Quand j'ai entrepris la lecture de la biographie, intéressante bien qu'un peu hagiographique, consacrée à Derrida par Benoît Peeters ( Flammarion 2010), je savais bien que je m'intéressais à l'histoire d'un homme qui pour certains analytiques, à tort ou à raison, incarne jusqu'à la caricature les défauts de la philosophie dite continentale. Je connaissais déjà le "débat" Searle-Derrida (je mets des guillemets à débat car je crains qu'en répondant à Searle, Derrida n'ait guère respecté les règles du jeu usuelles dans les échanges analytiques) mais ce que j'ignorais, c'est l'engagement de Quine contre l'initiative de l'université de Cambridge d'accorder un doctorat honoris causa au philosophe français :
" Le samedi 9 mai 1992, une lettre ouverte est publiée dans le Times sous le titre "Une question d'honneur". Elle est signée par une vingtaine de philosophes venus de nombreux pays, parmi lesquels une des figures majeures de la philosophie analytique américaine, Williard Quine. Éternelle ennemie de Derrida, Ruth Marcus joue bien sûr un rôle actif dans cette campagne. Mais parmi les signataires, on trouve aussi le célèbre mathématicien René Thom. D'après leur lettre, qui évoque irrésistiblement les romans de David Lodge (cette dernière remarque illustre le tour hagiographique de la biographie en question), l'oeuvre "nihiliste" de Derrida présente de redoutables dangers. Son principal effet est "de nier et de détruire les niveaux de preuves et de discussions sur lesquelles sont basées toutes les disciplines universitaires" :
" M. Derrida semble être parvenu à fonder une sorte de carrière à partir de ce qui nous apparaît comme une traduction dans la sphère académique de tours et d'astuces proches du dadaïsme et de la poésie concrète. Sous cet angle, il a certainement fait preuve d'une considérable originalité. Mais une telle honorabilité ne fait nullement de lui un candidat crédible pour un doctorat honoris causa "
Pendant les semaines suivantes, la polémique est largement relayée, en Grande-Bretagne et ailleurs. Pour stigmatiser le style et la pensée de Derrida, on lui attribue une formule parfaitement imaginaire, celle de "logical phallusies" (on reconnaît les logical fallacies honnies des analytiques). Howard Erskine-Hill, professeur d'histoire de la littérature anglaise, est un des plus virulents détracteurs de l'auteur de Glas. Selon lui, les méthodes de Derrida sont à ce point incompatibles avec le concept même de l'enseignement supérieur et de la connaissance que lui accorder un doctorat honoris causa "revient à nommer un pyromane au poste de chef des pompiers ". Une universitaire, Sarah Richmond, déclare pour sa part dans l'hebdomadaire allemand Der Spiegel que les idées de Derrida constituent "un poison pour les jeunes gens", reprenant sans y prendre garde l'argument employé vingt-cinq siècles plus tôt contre Socrate (j'ose dire qu'ici l'hagiographie frise le ridicule). Tandis que l'Observer décrit l'oeuvre de Derrida comme un "virus informatique". Tout semble bon pour attaquer le philosophe français : dans certains articles, on indique même s'il a été arrêté à Prague pour "trafic de drogue" sans préciser qu'il s'agissait d'un coup monté " (p. 547-548)

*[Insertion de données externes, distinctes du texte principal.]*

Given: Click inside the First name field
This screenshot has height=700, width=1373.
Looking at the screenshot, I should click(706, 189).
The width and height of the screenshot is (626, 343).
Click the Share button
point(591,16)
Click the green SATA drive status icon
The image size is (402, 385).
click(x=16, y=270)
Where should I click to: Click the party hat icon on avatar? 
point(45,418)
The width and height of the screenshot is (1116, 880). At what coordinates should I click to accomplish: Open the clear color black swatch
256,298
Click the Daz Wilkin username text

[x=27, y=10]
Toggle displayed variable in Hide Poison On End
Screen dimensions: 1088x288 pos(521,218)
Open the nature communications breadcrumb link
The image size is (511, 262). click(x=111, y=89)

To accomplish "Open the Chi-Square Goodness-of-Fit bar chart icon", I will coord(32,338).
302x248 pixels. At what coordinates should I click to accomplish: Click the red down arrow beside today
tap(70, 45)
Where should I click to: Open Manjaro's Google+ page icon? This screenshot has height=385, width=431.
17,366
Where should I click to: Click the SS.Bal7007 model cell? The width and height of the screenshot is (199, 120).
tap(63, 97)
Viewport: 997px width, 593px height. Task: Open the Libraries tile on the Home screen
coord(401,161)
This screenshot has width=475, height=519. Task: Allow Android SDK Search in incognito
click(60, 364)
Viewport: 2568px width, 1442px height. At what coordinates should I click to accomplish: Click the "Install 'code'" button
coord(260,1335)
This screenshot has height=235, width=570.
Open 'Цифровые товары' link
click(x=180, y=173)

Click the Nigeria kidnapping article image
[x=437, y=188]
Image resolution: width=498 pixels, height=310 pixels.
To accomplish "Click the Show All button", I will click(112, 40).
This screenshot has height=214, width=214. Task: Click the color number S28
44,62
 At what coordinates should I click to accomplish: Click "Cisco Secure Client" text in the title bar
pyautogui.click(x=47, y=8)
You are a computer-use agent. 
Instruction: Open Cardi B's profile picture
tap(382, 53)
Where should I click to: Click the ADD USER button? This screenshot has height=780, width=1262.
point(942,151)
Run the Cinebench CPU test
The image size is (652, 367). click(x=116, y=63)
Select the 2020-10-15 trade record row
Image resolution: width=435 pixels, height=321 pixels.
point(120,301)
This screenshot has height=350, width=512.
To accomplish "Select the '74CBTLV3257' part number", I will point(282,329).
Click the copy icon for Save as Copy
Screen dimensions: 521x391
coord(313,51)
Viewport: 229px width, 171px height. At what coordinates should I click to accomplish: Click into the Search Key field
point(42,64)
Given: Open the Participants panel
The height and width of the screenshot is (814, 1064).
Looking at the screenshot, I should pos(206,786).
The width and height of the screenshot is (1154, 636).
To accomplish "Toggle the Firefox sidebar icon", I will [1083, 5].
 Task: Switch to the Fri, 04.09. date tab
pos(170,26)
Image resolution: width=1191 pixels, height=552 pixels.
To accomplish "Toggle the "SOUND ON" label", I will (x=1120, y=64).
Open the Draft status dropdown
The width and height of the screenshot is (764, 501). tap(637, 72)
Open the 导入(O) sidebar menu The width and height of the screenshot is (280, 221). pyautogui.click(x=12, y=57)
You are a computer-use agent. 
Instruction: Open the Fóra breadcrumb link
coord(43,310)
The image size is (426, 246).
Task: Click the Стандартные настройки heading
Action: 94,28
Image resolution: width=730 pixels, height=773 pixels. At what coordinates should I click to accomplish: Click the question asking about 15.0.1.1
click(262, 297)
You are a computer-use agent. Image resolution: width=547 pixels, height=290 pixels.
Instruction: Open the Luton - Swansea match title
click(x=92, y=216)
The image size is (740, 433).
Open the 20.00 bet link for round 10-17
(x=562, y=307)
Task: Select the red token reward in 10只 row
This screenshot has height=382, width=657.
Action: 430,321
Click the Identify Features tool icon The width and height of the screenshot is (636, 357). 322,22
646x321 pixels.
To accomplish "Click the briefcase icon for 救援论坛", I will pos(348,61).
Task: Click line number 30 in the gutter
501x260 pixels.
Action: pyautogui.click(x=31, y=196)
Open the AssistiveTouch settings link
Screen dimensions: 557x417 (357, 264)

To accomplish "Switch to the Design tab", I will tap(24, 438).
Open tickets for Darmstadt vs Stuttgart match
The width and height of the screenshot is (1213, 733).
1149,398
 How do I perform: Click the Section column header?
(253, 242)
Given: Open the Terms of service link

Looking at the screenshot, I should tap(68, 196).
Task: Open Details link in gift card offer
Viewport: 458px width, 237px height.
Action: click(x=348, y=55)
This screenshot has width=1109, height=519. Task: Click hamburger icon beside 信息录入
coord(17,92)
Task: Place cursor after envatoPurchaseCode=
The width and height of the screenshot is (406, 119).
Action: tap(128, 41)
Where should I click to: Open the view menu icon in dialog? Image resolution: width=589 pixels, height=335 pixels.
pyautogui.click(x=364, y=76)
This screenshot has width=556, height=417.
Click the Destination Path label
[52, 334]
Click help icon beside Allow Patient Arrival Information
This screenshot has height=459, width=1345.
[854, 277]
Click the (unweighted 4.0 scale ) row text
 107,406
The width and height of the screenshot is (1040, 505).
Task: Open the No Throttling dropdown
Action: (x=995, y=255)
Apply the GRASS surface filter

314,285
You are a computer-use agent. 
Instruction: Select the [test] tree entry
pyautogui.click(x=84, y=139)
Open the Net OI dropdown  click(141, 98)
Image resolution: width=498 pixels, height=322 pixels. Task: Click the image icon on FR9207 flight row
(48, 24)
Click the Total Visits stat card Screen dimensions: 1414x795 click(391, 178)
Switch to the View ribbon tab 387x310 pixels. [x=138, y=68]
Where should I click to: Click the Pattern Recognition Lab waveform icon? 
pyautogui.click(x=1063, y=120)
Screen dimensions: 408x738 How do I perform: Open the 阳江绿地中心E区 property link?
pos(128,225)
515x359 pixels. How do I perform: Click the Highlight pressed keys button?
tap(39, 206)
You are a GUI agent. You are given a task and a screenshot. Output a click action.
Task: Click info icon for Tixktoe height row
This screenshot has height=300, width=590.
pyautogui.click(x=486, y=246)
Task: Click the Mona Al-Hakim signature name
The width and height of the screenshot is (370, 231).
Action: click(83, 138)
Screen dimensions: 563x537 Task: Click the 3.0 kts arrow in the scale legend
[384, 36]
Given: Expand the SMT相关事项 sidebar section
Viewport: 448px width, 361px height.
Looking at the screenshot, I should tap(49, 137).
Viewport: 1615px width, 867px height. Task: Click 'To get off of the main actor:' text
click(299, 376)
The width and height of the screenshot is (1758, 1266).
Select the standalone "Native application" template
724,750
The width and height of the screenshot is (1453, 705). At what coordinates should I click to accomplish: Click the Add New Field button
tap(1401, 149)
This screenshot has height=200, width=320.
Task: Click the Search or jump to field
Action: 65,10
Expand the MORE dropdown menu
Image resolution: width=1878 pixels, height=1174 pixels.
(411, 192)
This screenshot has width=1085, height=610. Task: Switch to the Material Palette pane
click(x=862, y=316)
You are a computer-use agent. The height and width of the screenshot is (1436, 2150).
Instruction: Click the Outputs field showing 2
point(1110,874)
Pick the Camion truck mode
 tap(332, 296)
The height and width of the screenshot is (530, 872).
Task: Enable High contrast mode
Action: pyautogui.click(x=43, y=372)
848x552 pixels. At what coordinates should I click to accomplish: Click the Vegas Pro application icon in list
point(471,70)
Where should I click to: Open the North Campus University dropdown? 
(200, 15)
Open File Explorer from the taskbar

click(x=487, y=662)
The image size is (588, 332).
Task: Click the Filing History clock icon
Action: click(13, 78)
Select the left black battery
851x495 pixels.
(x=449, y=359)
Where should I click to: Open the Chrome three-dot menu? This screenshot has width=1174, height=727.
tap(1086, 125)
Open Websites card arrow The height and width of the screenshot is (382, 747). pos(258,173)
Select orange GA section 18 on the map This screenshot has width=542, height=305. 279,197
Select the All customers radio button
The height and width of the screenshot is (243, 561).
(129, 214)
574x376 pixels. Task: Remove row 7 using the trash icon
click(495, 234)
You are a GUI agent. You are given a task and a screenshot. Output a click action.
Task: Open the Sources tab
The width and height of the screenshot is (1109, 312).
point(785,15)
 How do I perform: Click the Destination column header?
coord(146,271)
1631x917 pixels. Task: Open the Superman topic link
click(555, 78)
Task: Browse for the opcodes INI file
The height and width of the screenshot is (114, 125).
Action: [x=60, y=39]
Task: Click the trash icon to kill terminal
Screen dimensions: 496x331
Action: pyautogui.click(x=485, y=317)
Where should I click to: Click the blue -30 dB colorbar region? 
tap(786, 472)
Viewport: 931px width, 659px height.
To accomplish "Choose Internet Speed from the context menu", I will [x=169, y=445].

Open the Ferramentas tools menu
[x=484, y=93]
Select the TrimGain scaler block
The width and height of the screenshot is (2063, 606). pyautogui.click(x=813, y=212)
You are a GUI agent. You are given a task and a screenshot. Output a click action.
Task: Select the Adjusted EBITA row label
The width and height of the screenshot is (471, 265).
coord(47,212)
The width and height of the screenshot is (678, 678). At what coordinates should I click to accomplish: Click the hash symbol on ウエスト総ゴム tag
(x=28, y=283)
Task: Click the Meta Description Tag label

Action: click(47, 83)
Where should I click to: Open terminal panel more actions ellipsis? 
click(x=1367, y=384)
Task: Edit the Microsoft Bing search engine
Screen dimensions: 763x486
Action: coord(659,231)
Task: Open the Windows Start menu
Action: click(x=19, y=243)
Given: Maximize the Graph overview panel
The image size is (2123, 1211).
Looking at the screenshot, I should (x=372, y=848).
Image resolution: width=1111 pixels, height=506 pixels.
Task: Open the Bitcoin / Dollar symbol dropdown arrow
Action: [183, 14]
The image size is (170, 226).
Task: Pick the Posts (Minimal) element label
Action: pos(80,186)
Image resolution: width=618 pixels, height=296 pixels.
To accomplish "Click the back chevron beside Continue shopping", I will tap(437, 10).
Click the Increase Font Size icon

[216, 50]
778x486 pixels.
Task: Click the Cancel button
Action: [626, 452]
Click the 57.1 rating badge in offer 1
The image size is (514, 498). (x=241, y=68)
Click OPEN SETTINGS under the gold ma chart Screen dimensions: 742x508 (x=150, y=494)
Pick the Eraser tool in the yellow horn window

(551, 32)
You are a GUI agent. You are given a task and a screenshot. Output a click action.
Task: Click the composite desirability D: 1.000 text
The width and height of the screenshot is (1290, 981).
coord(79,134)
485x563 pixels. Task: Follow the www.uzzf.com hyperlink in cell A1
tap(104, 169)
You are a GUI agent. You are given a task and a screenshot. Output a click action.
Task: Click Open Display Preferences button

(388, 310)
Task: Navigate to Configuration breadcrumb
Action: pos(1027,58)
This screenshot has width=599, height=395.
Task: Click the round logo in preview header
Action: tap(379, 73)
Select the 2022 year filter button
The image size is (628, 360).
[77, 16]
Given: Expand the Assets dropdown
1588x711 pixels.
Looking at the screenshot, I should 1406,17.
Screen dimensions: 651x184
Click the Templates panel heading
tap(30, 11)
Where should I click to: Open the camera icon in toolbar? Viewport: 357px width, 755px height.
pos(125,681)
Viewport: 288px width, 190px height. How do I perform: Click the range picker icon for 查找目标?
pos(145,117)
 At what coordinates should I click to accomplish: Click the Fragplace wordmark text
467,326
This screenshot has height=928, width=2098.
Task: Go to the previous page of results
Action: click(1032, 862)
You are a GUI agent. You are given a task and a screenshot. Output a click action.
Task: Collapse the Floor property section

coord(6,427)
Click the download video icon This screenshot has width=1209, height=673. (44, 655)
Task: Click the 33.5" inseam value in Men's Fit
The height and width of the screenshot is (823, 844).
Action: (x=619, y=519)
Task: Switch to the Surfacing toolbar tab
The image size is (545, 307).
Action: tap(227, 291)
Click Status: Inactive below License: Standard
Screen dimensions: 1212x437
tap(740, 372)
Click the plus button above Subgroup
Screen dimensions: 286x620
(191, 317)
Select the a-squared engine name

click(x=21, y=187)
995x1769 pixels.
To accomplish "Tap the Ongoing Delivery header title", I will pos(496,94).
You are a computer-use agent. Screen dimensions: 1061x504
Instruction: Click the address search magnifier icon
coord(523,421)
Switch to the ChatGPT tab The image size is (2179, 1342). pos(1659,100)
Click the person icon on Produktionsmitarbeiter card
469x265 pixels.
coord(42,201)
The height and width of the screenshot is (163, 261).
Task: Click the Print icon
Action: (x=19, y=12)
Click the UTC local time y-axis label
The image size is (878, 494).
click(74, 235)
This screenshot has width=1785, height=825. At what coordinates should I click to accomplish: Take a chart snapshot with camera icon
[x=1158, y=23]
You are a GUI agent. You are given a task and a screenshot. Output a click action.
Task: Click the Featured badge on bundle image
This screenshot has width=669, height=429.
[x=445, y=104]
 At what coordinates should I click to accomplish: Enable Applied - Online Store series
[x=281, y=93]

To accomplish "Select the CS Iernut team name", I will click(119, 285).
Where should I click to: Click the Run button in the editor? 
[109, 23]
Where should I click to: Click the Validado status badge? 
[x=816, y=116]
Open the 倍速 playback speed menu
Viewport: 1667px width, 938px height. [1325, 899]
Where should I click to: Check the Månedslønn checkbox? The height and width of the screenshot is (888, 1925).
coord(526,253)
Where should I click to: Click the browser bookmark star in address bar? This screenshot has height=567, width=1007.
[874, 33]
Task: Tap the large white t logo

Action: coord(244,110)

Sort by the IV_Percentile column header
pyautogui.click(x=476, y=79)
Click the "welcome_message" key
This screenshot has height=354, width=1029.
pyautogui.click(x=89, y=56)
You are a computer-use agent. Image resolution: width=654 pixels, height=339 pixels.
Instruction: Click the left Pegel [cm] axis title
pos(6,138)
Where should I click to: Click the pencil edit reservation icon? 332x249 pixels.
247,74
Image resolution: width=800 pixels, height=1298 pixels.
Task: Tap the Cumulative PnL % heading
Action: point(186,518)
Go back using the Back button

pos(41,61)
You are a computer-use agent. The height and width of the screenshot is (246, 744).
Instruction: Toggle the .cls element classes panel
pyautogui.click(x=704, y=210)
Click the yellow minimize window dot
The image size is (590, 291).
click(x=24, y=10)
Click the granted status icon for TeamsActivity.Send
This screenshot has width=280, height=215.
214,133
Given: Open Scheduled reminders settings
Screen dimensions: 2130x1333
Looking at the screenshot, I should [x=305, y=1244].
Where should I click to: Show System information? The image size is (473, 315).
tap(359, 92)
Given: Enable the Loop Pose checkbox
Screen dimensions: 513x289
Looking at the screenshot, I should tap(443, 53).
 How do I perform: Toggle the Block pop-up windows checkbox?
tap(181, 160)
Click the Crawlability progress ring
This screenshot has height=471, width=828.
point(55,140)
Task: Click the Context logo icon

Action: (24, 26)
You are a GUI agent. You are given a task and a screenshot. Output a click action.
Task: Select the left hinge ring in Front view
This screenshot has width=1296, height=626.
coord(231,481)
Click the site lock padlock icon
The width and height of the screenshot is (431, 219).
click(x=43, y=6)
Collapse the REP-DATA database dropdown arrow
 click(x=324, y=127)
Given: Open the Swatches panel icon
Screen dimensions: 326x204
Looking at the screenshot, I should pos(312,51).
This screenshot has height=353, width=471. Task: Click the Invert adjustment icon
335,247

Il n'est guère sérieux de mettre sur le même plan la protestation quinienne et le coup monté praguois, mais, soyons rassuré, Derrida s'en est mieux sorti que Socrate ! Le 16 mai 1992, " le "oui" s'impose par 336 voix contre 204". Certes un tel vote n'avait pas été organisé depuis 30 ans.
Il va de soi que si on lisait ce billet comme une incitation, au demeurant passablement médiocre, à ne pas lire Derrida ou pire comme une volonté de dénigrer sa personne et toute son oeuvre, on se tromperait lourdement : si l'oeuvre semble avoir par endroits une dimension plus poétique que philosophique, autant son ampleur que la personnalité de son auteur m'imposent, au-delà des divergences théoriques profondes, un fort respect.